Разное бывало, входили в раж, захватывали и пытали пленных. Мужу на днях позвонил князь. Так и сказал Глебу: «Привет хан, как сам?». «Князь, ты чтоли?» в голосе Глеба изумление радость и восторг одновременно. Маня навострила уши, «Князь» это что-то новенькое, да и мужа ханом никто не называл. Тогда и услышала она историю местного замка, а потом и историю дружбы Хана и Князя. Князь обиду не помнил, а Хан казнился своей детской жестокостью и коварством. В сценарии игры были моменты, когда главарь одного войска вызывал на бой главаря второго. Проигрывала орда, по всему было понятно — замок придется уступить. И тогда татаро-монголы местного разлива решили пойти на хитрость — вызвали на бой Князя. Тот благородно явился на бой, а ханские прислужники схватили, связали и распяли бедолагу на бревне. Секреты выпытывали добрых 2 часа, со всей дури лупили пленника ивовыми прутьями, Князь охал, вздрагивал, но молчал. Вечером демонстрировал Хану рубцы на ягодицах и ногах. Брючины не могли защитить тело от ударов, не то что куртка. Князь сейчас живет на Украине, в ВСУ не служит, перевез из города в дедовский деревенский дом семью, обезноженную матушку, больную жену. Все ждут, когда русские освободят территорию и они смогут вернуться в свой город. Князь признался, если повезет и выберется из ада, обязательно приедет в гарнизон. Найдёт там квартиру, снимет, перевезет семью и будут жить поживать. Волшебное место для Князя, Хана и десятка других однокашников. Может это и так, Маня не спорила, она просто верила.

Глава 11

Педали крутились с трудом, на ее спортивном велосипеде предусмотрено переключение скоростей, но об этом надо было как минимум знать, а как максимум освоить их переключение на ходу. Вот и неслась она по дороге, выпучив от ужаса глаза то проваливаясь в ямки, то взлетая вверх, больно шлепаясь задом на жесткое велосипедное сидение.

Мастерство приходит с опытом, любой школьник на таких участках просто поднимется, опираясь на педали и преодолеет препятствие без особого ущерба. Но только не Маня. Припарковав двухколесного друга в гараже, она доплелась до дома, плюхнулась на диван и приступила к мысленной инвентаризации всех частей собственного тела. Болело абсолютно все, и все же она гордилась собой, даже тогда, когда к вечеру подскочила температура, она с любовью вспоминала свой красный спортивный велосипед, который подчинился ей. И пусть сначала неуверенно, но она двигалась по дороге, прямиком в детство.

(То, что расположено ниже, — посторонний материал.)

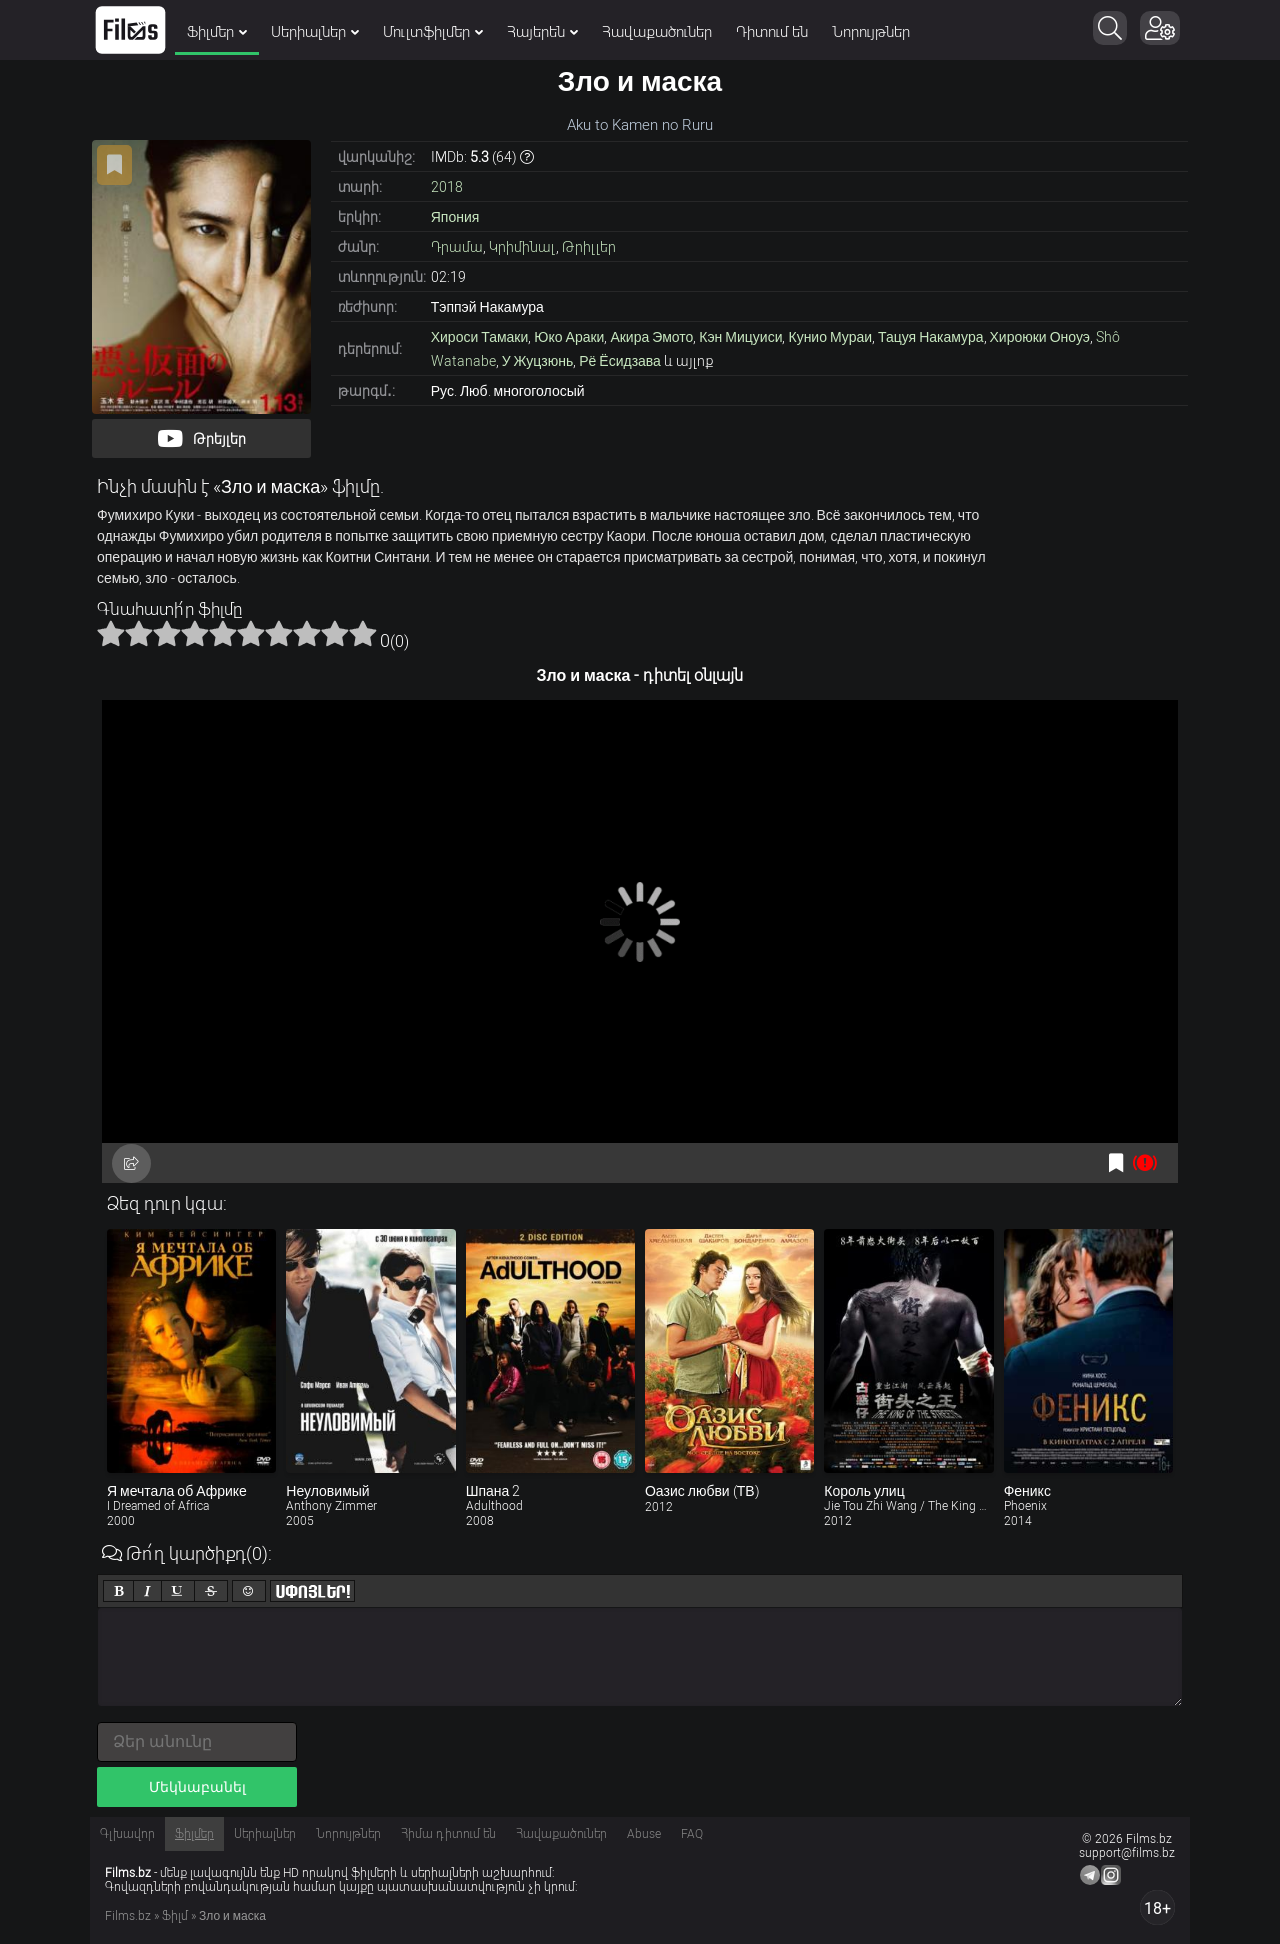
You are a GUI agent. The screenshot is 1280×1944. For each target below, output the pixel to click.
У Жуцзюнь (537, 361)
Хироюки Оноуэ (1040, 337)
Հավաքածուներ (657, 32)
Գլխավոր (127, 1834)
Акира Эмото (651, 337)
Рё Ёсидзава (620, 361)
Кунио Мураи (830, 337)
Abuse (644, 1834)
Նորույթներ (871, 32)
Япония (455, 217)
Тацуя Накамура (930, 337)
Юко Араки (569, 337)
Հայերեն (542, 32)
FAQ (692, 1834)
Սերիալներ (315, 32)
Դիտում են (772, 32)
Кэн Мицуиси (740, 337)
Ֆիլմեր (217, 32)
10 (363, 633)
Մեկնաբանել (197, 1787)
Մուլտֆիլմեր (433, 32)
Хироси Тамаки (480, 337)
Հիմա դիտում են (448, 1834)
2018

Велопрогулка завершилась ужином, но ужин прервал звонок из полиции Латвии. Представившись, следователь поинтересовалась знакома ли Маня с неким Павлом Новаком, 88 года рождения, и давала ли она ему копию паспорта и доверенность на пользование ее счетами в двух банках.

Следователь говорила с характерным латышским акцентом, в голосе звучало участие. Маня не на минуту не усомнилась, что звонит ей сотрудник полиции. И все равно не сдержалась, когда услышала про 10 000 евро, которые намеревался снять с ее счетов мошенник Новак.

— Сначала их надо туда положить, — давясь смехом сообщила она стражу порядка. Следователь выспросила все и о том, что после операции Маня пока приехать домой не может, со счета оплачивает только интернет, телефон и квартплату. Полицейская записала беседу, переключила Маню на менеджера банка, тот спросил какая ориентировочно сумма на ее валютных счетах. Услышал, что есть счет еще и в Сбербанке.

— Там только пять. — Озвучила Маня и заскучавший было менеджер мигом воспрял.

— Тысяч?

— Нет штук долларов.

После этого пояснения интерес к Маниной персоне пропал.

В день этого разговора как раз казнили памятник советским освободителям Риги, и патриотические российские каналы с надрывом кричали о скором переселении русских в концлагеря. Как-то это не билось с личным Маниным опытом, и она занесла заботу полиции о ее счетах в актив дружественных поступков, к русским. Поставила условный плюсик, порадовалась — к латышам и Латвии она относилась и с благодарностью, и с теплом. 16 лет жизни там были и счастливыми и комфортными. И тут же забыла о мошеннике Новаке.

Поделиться своими соображениями с Глебом она решила немедленно, муж закончил трапезу и уже уселся за компьютер. Маня подошла и собралась рассказать о неизвестном Новаке, который, вот смех то, собирался стащить с Маниного счета 10000 евро. Дурилка.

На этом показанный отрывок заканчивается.